=== DOCUMENT TEXT ===
# # # # #
From Vietnam Marine to Washington Correspondent: No Cubical Commandos Wanted

By Robbin Laird and Ed Timperlake

Ed arranged a chance for us to talk with a very interesting man who has clearly made a major contribution to his country through an unusual path. He served as a Marine Corps “grunt” in Vietnam, and because he is a skilled writer, he was hired by the Chicago Tribune to become its defense correspondent based in Washington.

We now live in the age of the army of “cubical commandos” as Ed has called them, namely analysts with no combat experience who comment regularly on things like the war in the Ukraine.

In contrast, David Evans was steeled in combat prior to becoming a journalist. And his track record while at the Chicago Tribune indicated that he was not going to take the news coming from official sources in Washington as served up. He saw too many fellow soldiers in Vietnam fight a very different war than portrayed by the official news machine operating during the war.

He continues to be very active and in recent years has worked extensively on aviation safety and has focused on the gap between the FAA and its ability to deliver the kind of aviation safety the American public deserves. The latest news associated with the disaggregating Boeing plane in flight is simply a visible example of the problem.

We have included his resume at the end which underscores his extraordinary career.

We started first by focusing on Vietnam. Throughout our discussion, we focused on a problem which plagues the U.S. to this day, namely, the gap between facts on the ground and the narrative crafted inside the Beltway.

Evans went to Vietnam in 1966 serving as a USMC artillery officer. Ed as a former USMC F-4 pilot who went to South East Asia later was interested on whether Evans experienced integrated fire support.

According to Evans: “We were too far forward to benefit from air-ground coordination which was being worked back at the fire support coordination center. I saw little of that activity show up until the battle had been decided. My experience was that the planes would arrive after we had a sigh of relief that we had survived an ambush by the North Vietnamese or whatever threat we were facing.”
# # # # #
=== STORED DATA ===
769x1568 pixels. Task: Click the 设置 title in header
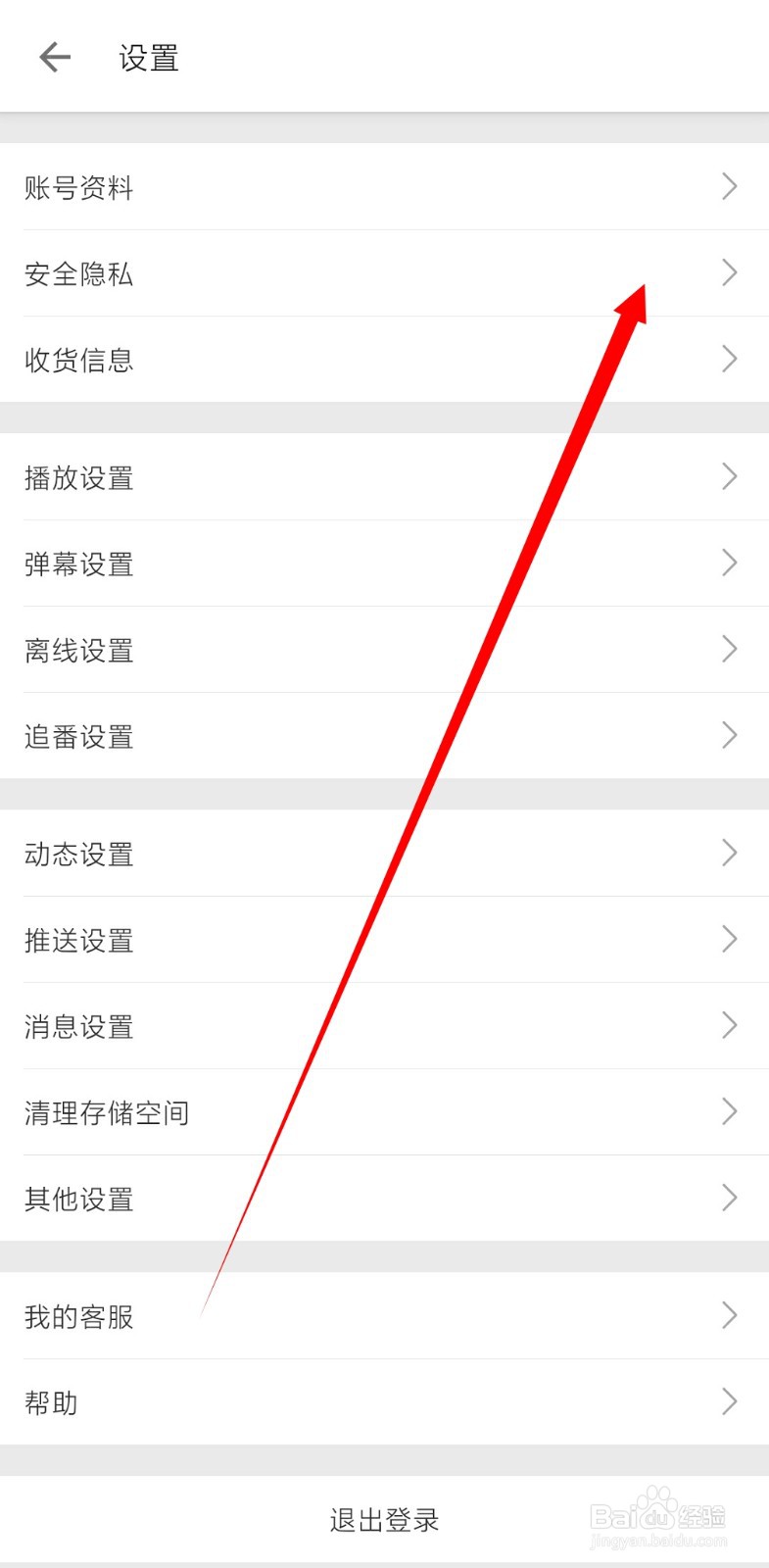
# # # # #
=== SHORT TASK ===
According to the article about David Evans, in what year did Evans go to Vietnam, and in what role did he serve? The material has no connection to the article about David Evans.

=== RESPONSE TO THIS TASK ===
He went to Vietnam in 1966 as a USMC artillery officer.